Reproducing WebLogic Stuck Threads with ADF CreateInsert Operation and ORDER BY Clause

This is a second post related to WebLogic Stuck Threads. You can read the first one - Evil Behind ChangeEventPolicy PPR in CRUD ADF 12c and WebLogic Stuck Threads. In the previous post, I was describing how to reproduce WebLogic Stuck Thread in ADF 12c, with ChangeEventPolicy = PPR. As per Steve Muench follow up comment, PPR works well, if you are using auto populated primary key. Today post is about something different, reproducible across all ADF versions - WebLogic Stuck Thread in relation to CreateInsert operation and ORDER BY clause usage for VO.

Here you can download test case application - LargeFetchApp_v2.zip. Make sure to set FINEST ADF Logger level for Regions VO Impl class, this will print fetched rows:


Make sure to disable AM Pooling, this will simulate stress test environment, passivation/activation will be happening on every request:


Region ID is set with default value, this is used to make sure new row gets primary key always set:


We set ORDER BY clause for REGION_ID and use DESC operator. This will bring rows with higher numbers first and display them in the top of ADF table. Make sure to use populateTable method (described in the previous post mentioned above) to insert 10 000 rows into REGIONS table:


Press Create button - new row with ID = 7 will be created, not inserted into DB yet:


Use Save button - to finally insert record into DB:


This is important step, new record will be inserted as last record in DB table, however UI displays it in first position. There is ORDER BY DESC set for this VO.

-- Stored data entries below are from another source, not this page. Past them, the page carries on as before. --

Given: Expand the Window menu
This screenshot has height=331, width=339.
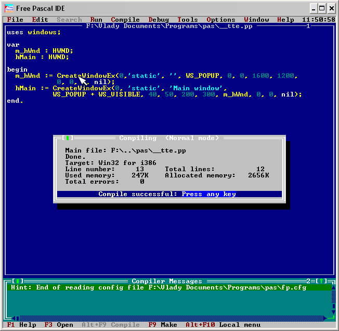Looking at the screenshot, I should (256, 20).
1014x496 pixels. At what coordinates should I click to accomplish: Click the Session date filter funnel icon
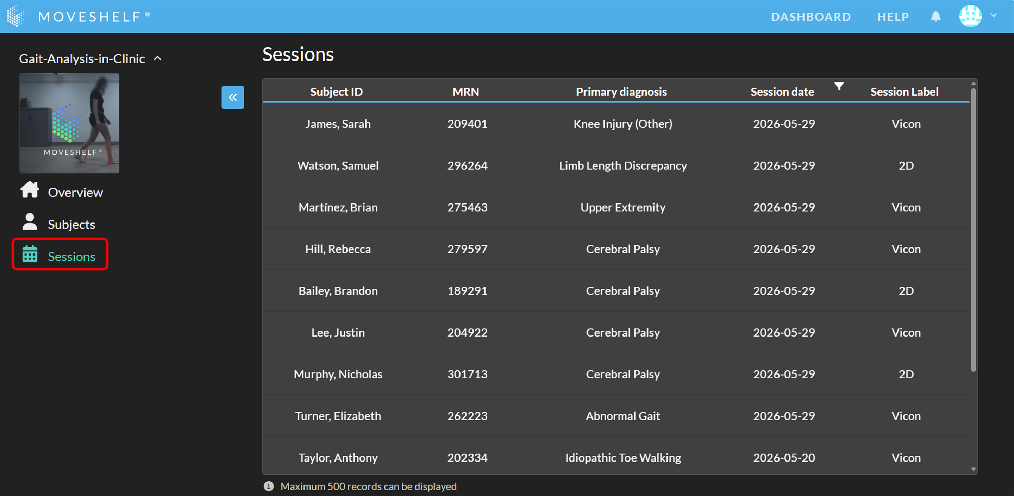click(839, 86)
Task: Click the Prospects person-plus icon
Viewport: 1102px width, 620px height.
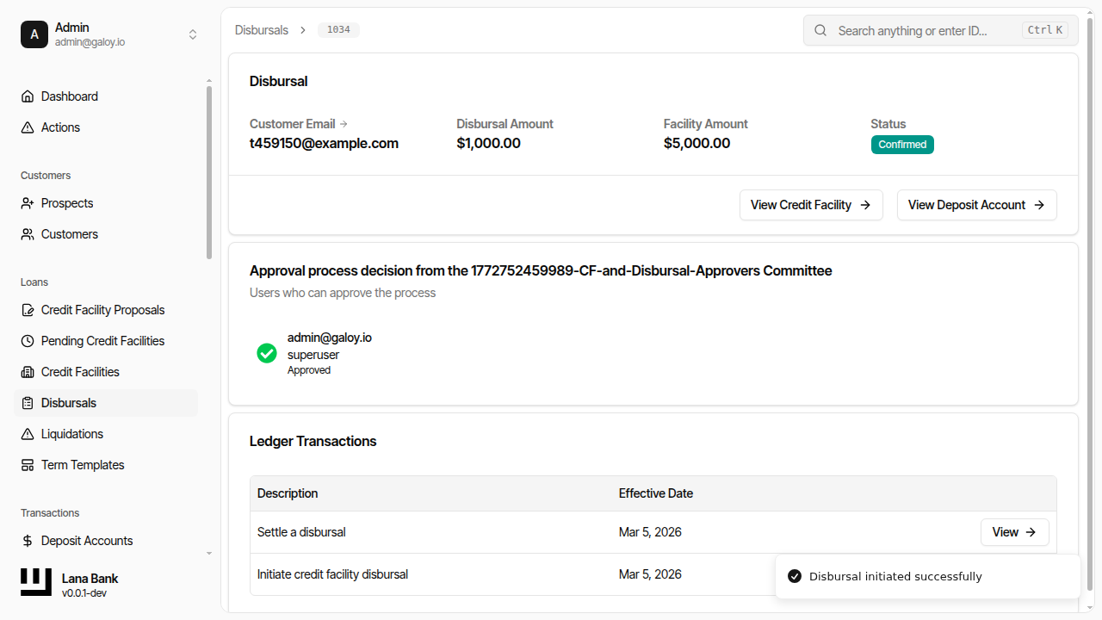Action: click(x=28, y=203)
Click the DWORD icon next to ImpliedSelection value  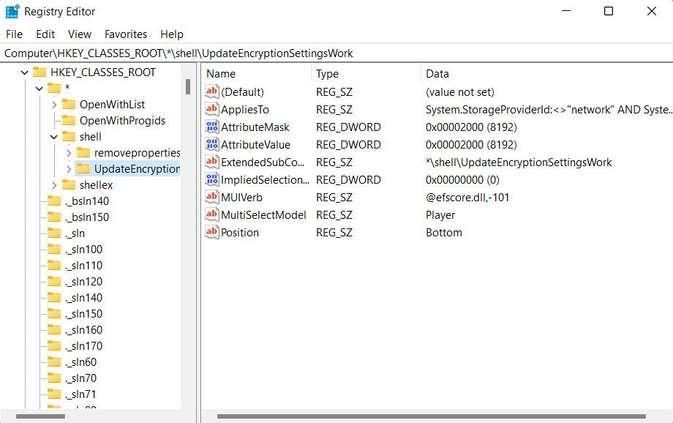click(x=210, y=179)
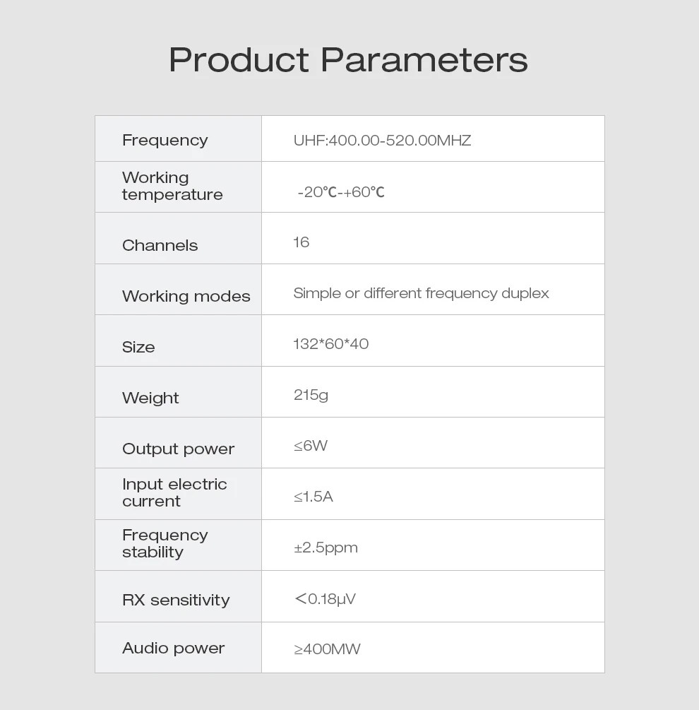
Task: Select the Working modes label
Action: pos(186,296)
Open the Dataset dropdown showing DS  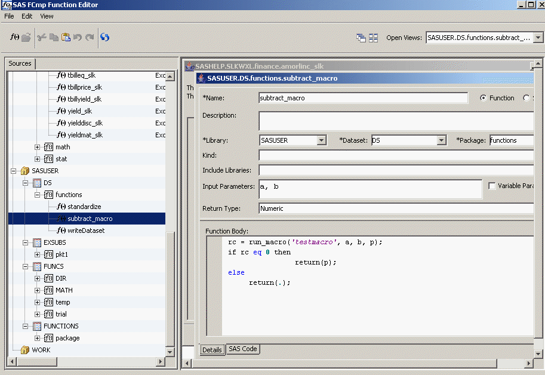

Try to navigate to other tab or do any other request, after record was saved to DB:


You will see in the log 10 000 rows fetched, until row with ID = 7 is found:


This large fetch is so unexpected and causes WebLogic Stuck Threads when multiple users are using application. The reason it fetches suddenly so many records, because new record with ID = 7 is displayed as the first row, but really this row is not retrieved with first range size of 25 top rows, it comes much later by ORDER BY DESC clause logic.

If we would insert new record with a key 10 100, large fetch would not be reproduced, as this row would be qualified to come with first range size of 25 rows.

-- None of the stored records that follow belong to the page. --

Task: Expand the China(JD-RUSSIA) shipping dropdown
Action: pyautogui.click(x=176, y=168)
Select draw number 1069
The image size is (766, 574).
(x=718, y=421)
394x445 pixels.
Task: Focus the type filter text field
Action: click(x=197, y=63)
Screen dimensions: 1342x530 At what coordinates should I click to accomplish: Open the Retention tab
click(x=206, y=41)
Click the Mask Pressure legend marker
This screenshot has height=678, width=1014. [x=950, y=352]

We change to ASC order and test it again. Remove newly inserted record with ID = 7 from DB:


ORDER BY clause is updated with ASC order, instead of previous DESC - records with lower ID number will appear first:


Repeat the same steps as before, create new row - ID for the key attribute will be set automatically and equal 7:


Save and insert new row to the DB:


New row with ID = 7 is displayed on top, as it was just inserted, but still it will made into range size of the first 25 rows. We can see it from the log, it will 5th row fetched for the first range size:


As new row will be located early in the first range size, there will be no large fetch happening - application will continue to run fast:


I will describe in my next post, how to implement effective CRUD in ADF, taking into account large fetches. Generally this behaviour should be improved in ADF, instead of fetching entire collection of rows to locate needed row - it could do single fetch by key for a row not located in the first range size.

2 comments:

codeplay said...

I hv similar experience, the activateCurrentRow method fetches all rows during VO activation (the row has generated fixed PK)

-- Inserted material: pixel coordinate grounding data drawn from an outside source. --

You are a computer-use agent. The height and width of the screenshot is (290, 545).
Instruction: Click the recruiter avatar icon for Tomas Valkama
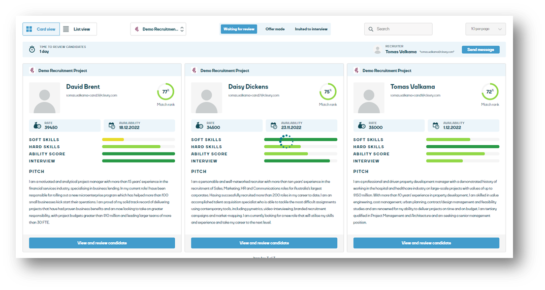point(378,50)
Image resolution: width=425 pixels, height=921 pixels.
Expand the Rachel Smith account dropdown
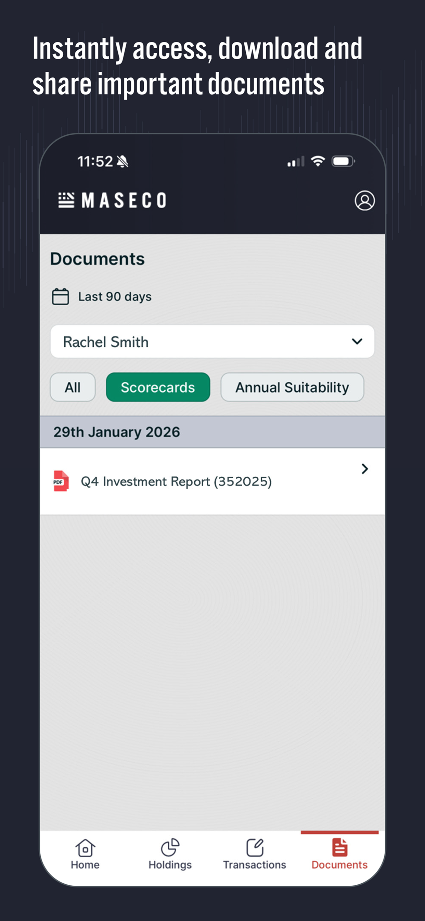[213, 341]
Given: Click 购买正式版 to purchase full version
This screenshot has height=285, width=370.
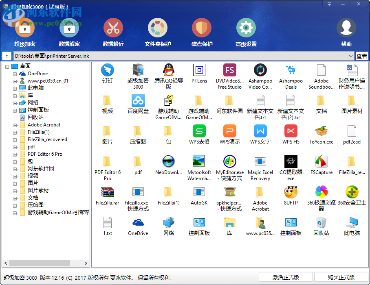Looking at the screenshot, I should point(340,277).
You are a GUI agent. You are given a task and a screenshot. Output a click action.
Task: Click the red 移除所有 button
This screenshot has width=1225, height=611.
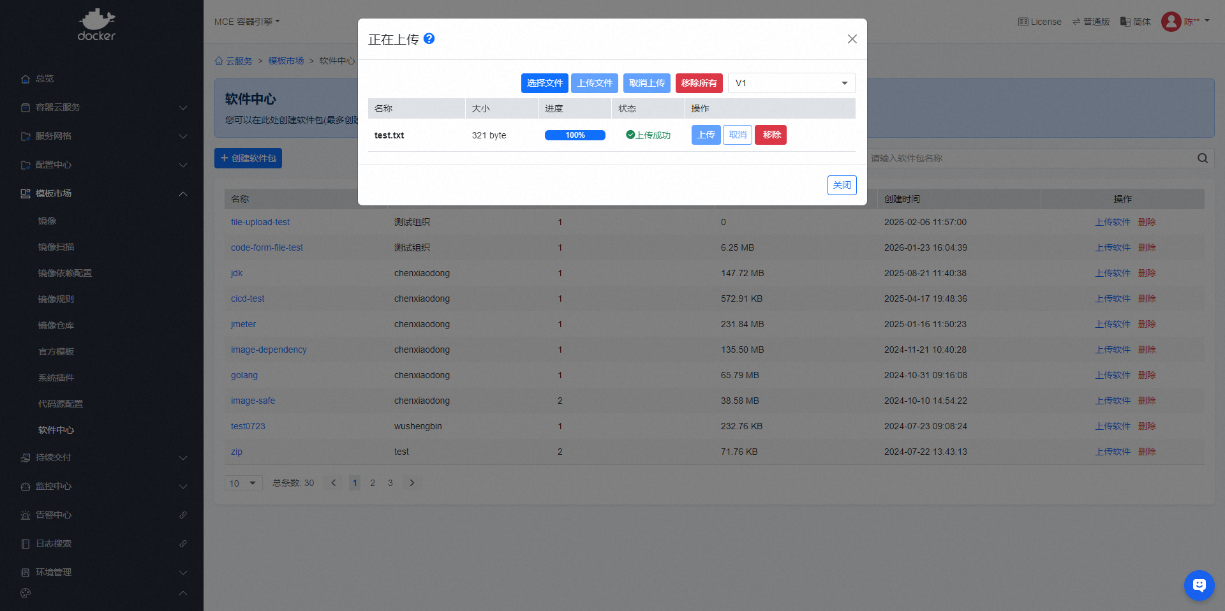pyautogui.click(x=699, y=83)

When this kind of prob occurs, we'll firstly be blamed not hving fixed PK (this is understandable), after we ensure we hv fixed PK, we'll be blamed not hving a view criteria to limit the row count. Since it's ADF designed approach, it should be highlighted in the developer guide which I believe is not, otherwise, the impression is that there're too many traps.

Andrej Baranovskij said...

Yes, I agree with you. ADF is huge framework designed for different use cases, its why not everything is documented, as in one use case such behaviour might be natural and for other cases - not. It all depends on case per case.

By the way, your described passivation/activation case is on my list for the next blog posts.